INSTRUCTIONS FOR THE TASK:
Each line of the records containing "Given" is to be copied out and returned.

RECORDED INFORMATION:
==*==
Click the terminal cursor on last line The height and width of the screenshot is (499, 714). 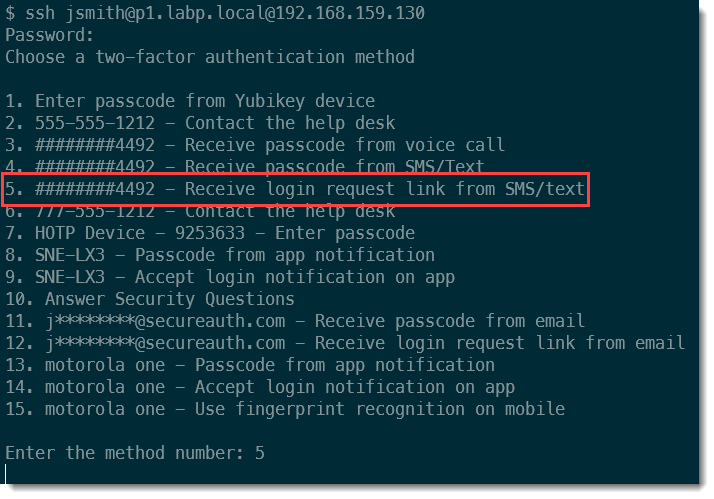pos(6,474)
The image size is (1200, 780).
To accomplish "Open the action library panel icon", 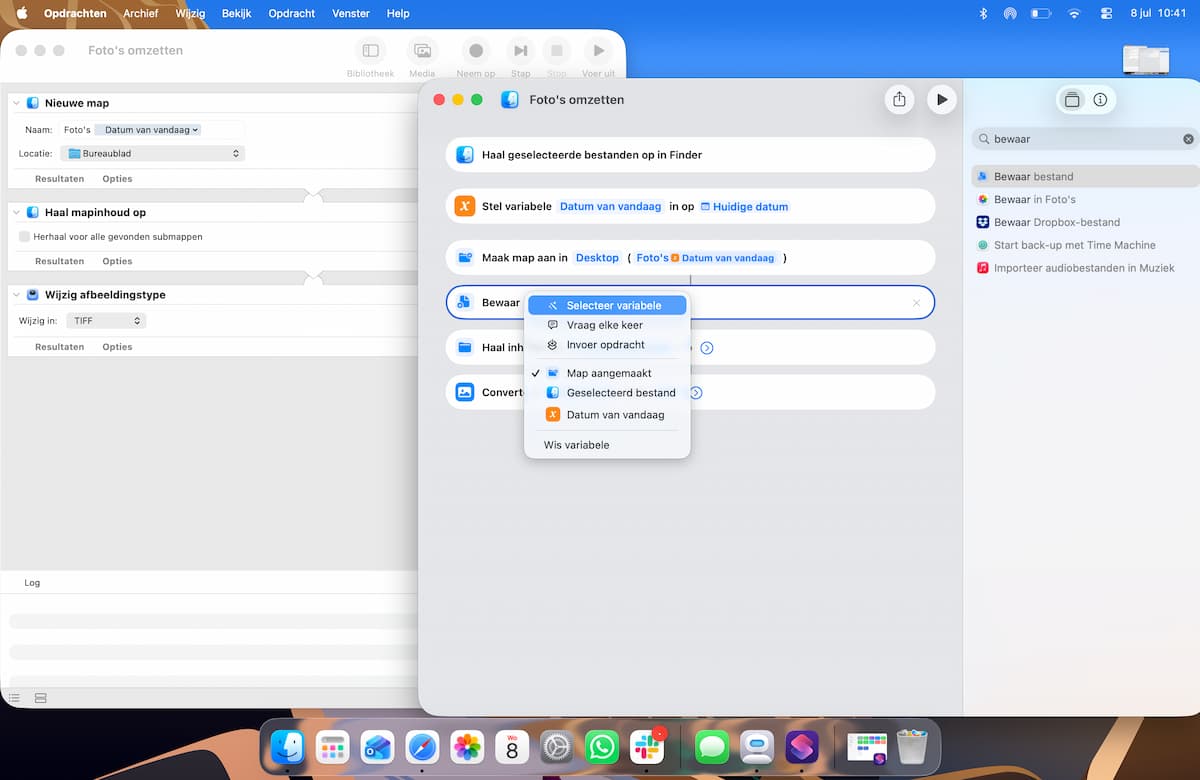I will pyautogui.click(x=1072, y=100).
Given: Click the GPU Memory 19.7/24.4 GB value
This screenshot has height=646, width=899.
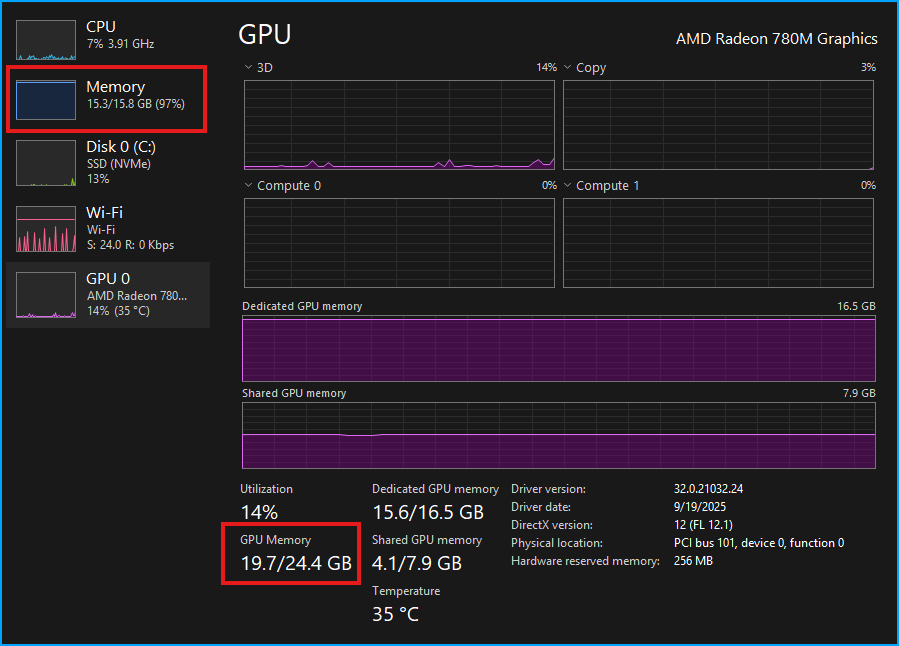Looking at the screenshot, I should [296, 562].
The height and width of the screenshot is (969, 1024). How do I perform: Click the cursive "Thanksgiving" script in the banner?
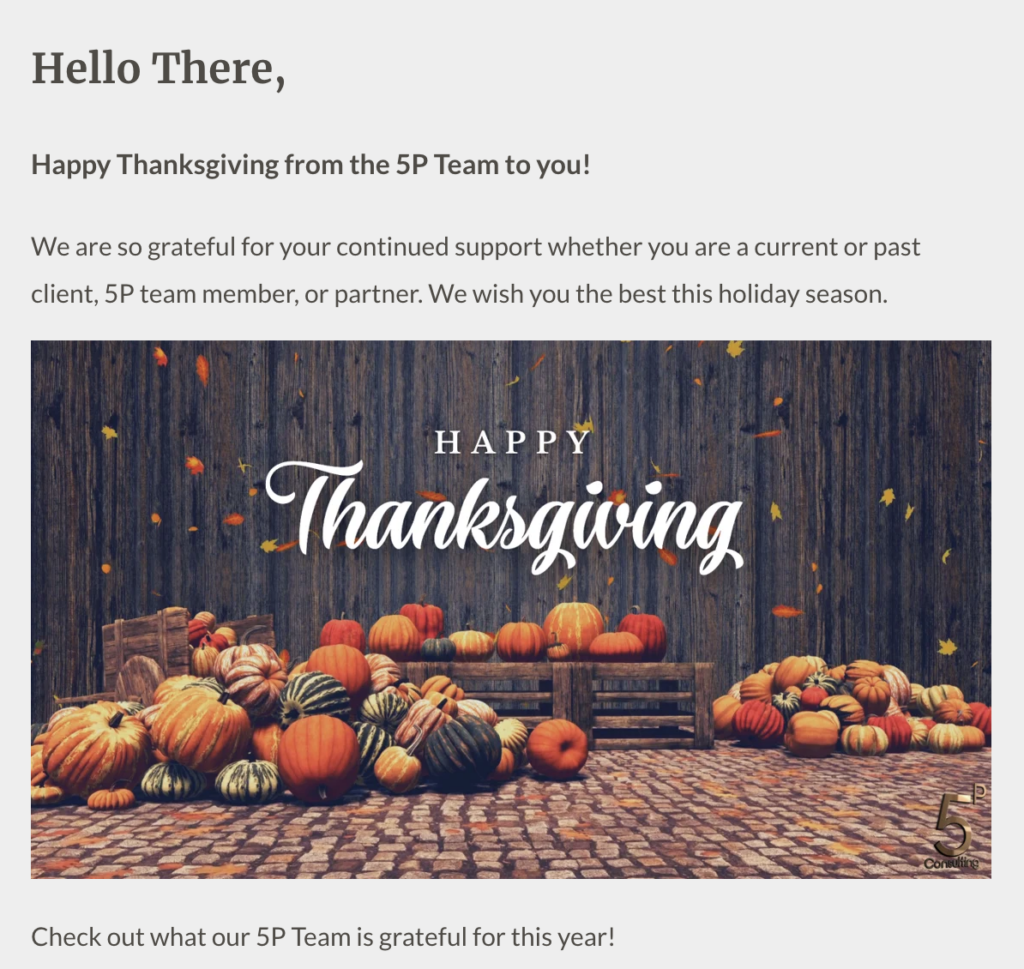point(504,516)
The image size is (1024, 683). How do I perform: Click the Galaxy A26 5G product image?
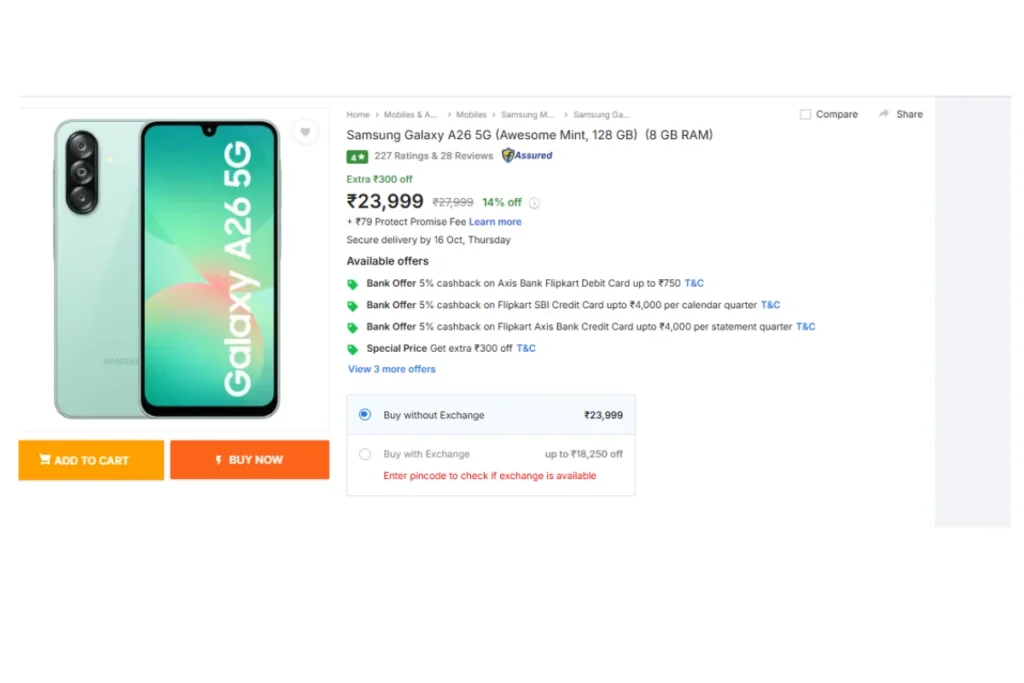(167, 268)
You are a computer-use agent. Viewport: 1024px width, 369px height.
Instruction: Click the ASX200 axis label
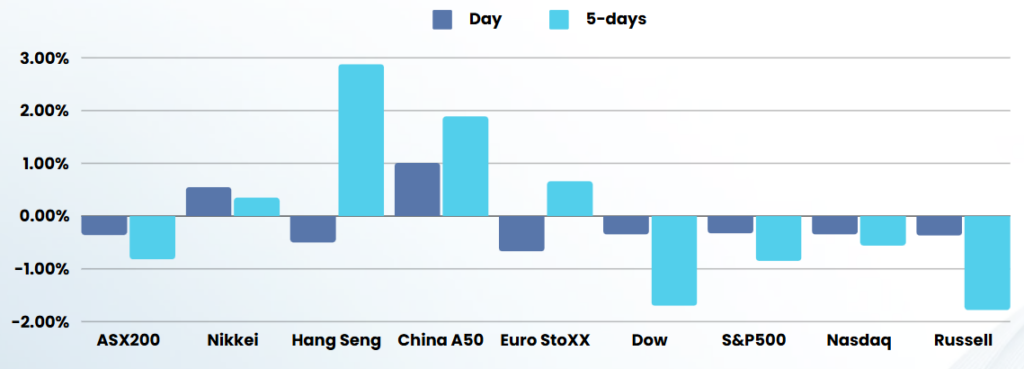[129, 340]

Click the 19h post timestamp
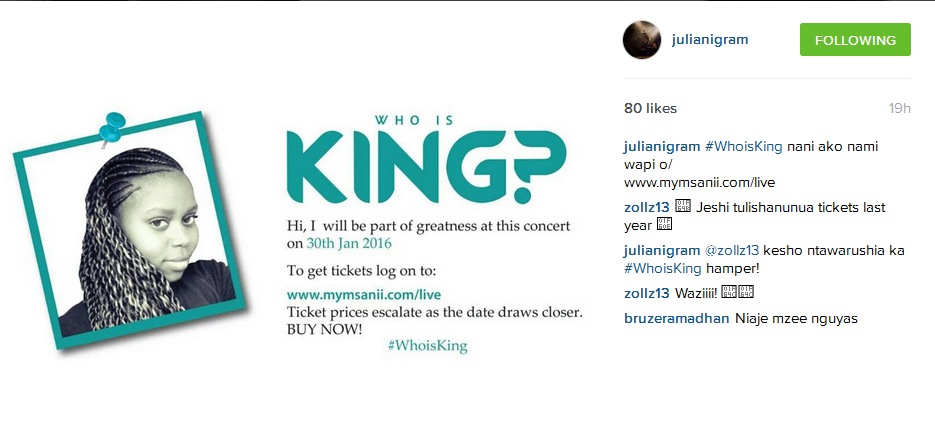(899, 108)
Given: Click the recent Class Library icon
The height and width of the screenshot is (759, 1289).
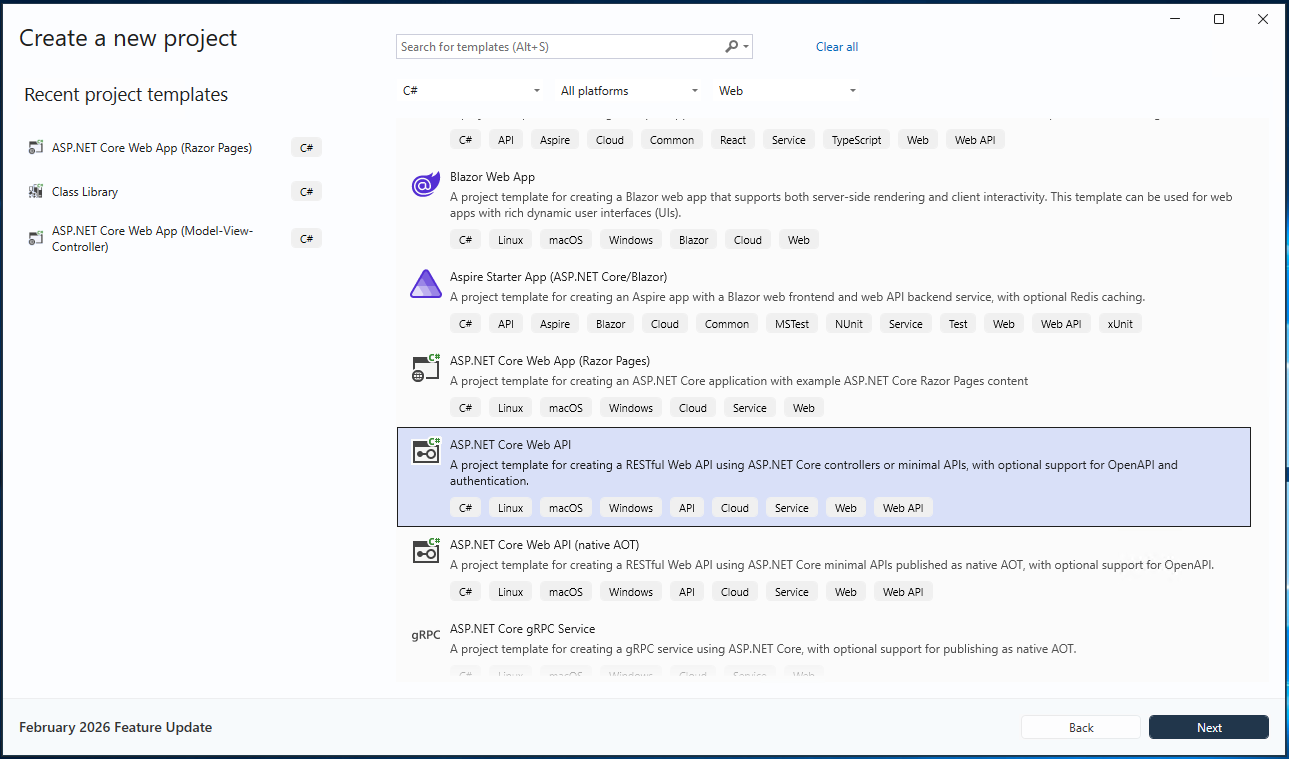Looking at the screenshot, I should (x=36, y=192).
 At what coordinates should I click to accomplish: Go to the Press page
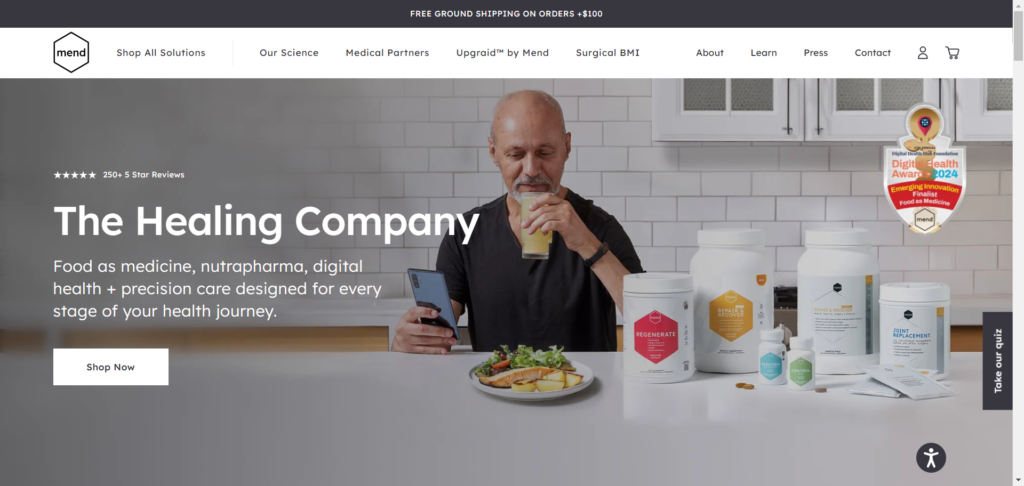click(x=816, y=53)
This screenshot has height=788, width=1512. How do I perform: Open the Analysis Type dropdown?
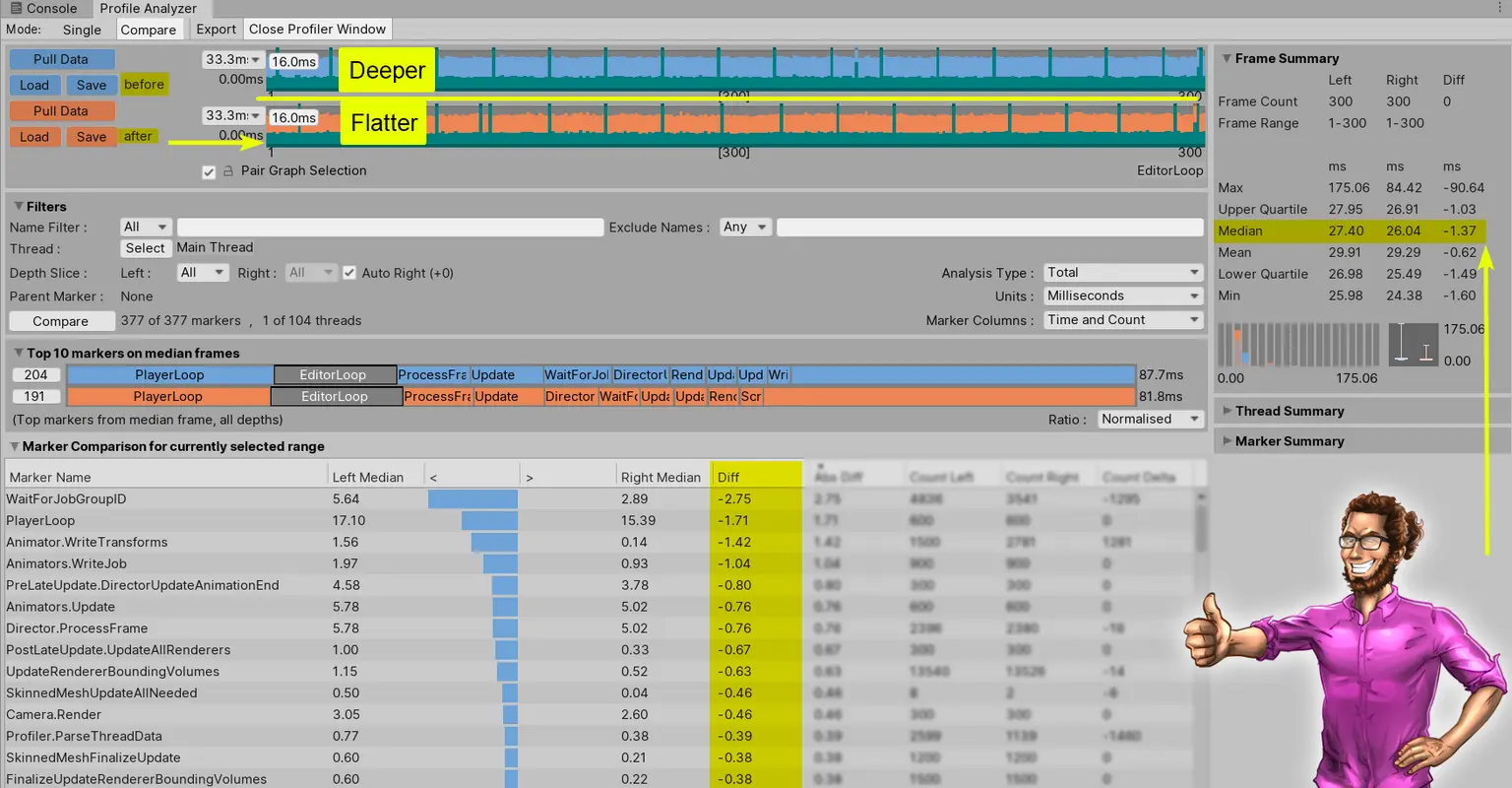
==*==
RESPONSE FOR THIS EXERCISE:
Given: Click the GPU Memory 19.7/24.4 GB value
Given: Click the recent Class Library icon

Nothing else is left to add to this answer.